### The data
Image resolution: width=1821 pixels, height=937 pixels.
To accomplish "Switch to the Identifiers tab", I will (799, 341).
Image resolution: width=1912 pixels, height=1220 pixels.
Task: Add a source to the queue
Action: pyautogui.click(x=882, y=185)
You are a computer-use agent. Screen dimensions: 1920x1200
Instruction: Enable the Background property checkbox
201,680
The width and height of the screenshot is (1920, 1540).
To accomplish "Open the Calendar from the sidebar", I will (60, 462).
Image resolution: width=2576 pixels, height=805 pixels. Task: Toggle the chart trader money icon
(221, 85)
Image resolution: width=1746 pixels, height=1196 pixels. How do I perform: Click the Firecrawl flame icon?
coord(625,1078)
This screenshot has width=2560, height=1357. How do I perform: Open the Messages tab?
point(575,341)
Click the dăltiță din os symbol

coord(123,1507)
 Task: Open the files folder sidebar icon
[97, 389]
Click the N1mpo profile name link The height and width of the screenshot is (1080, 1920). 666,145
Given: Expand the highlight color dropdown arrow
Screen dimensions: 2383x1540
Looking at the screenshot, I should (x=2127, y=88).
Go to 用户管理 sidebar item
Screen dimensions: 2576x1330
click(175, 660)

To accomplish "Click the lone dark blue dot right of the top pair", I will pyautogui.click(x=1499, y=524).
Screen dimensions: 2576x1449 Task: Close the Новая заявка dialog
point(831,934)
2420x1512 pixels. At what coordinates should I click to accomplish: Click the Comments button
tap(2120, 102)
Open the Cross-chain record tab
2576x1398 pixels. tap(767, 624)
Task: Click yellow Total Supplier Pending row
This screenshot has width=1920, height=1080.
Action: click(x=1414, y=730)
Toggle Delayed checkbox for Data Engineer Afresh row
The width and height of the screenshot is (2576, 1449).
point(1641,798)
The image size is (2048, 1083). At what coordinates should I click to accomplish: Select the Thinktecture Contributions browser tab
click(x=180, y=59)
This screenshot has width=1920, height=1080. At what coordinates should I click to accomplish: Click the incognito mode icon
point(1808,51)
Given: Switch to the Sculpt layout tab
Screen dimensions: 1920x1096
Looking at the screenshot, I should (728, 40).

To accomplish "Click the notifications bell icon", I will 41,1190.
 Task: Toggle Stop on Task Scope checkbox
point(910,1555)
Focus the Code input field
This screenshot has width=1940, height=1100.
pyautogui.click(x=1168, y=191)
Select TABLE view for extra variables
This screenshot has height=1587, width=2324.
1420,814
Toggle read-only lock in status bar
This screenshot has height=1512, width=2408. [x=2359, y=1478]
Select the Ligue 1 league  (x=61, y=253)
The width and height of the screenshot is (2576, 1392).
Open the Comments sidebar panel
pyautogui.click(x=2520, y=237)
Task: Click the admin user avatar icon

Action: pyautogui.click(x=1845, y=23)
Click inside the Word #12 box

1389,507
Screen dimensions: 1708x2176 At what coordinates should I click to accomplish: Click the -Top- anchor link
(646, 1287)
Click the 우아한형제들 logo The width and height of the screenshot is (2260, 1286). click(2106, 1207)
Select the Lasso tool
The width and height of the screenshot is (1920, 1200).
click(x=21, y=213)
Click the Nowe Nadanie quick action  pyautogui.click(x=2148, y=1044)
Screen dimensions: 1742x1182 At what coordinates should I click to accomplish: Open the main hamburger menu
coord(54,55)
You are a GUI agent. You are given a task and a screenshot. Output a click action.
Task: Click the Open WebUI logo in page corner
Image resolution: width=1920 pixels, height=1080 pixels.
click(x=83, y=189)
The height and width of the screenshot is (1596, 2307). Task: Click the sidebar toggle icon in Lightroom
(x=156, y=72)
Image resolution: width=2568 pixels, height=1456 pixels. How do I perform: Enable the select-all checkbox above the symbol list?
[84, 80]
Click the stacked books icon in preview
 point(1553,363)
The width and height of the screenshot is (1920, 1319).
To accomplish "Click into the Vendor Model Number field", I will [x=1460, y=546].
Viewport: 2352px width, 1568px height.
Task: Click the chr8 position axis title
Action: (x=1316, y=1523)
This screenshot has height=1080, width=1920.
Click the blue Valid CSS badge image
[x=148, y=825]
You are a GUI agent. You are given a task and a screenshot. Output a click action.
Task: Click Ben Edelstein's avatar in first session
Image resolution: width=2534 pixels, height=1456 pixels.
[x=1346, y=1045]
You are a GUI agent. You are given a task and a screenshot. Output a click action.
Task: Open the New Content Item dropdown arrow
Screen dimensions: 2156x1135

### Work required
Output only the lines from the one with "Click the blue Valid CSS badge image" through the last line of the entries above; please keep them exact.

### Task solution
Click the blue Valid CSS badge image
[x=148, y=825]
You are a GUI agent. You are given a task and a screenshot. Output a click action.
Task: Click Ben Edelstein's avatar in first session
Image resolution: width=2534 pixels, height=1456 pixels.
[x=1346, y=1045]
You are a GUI agent. You are given a task and a screenshot. Output a click action.
Task: Open the New Content Item dropdown arrow
Screen dimensions: 2156x1135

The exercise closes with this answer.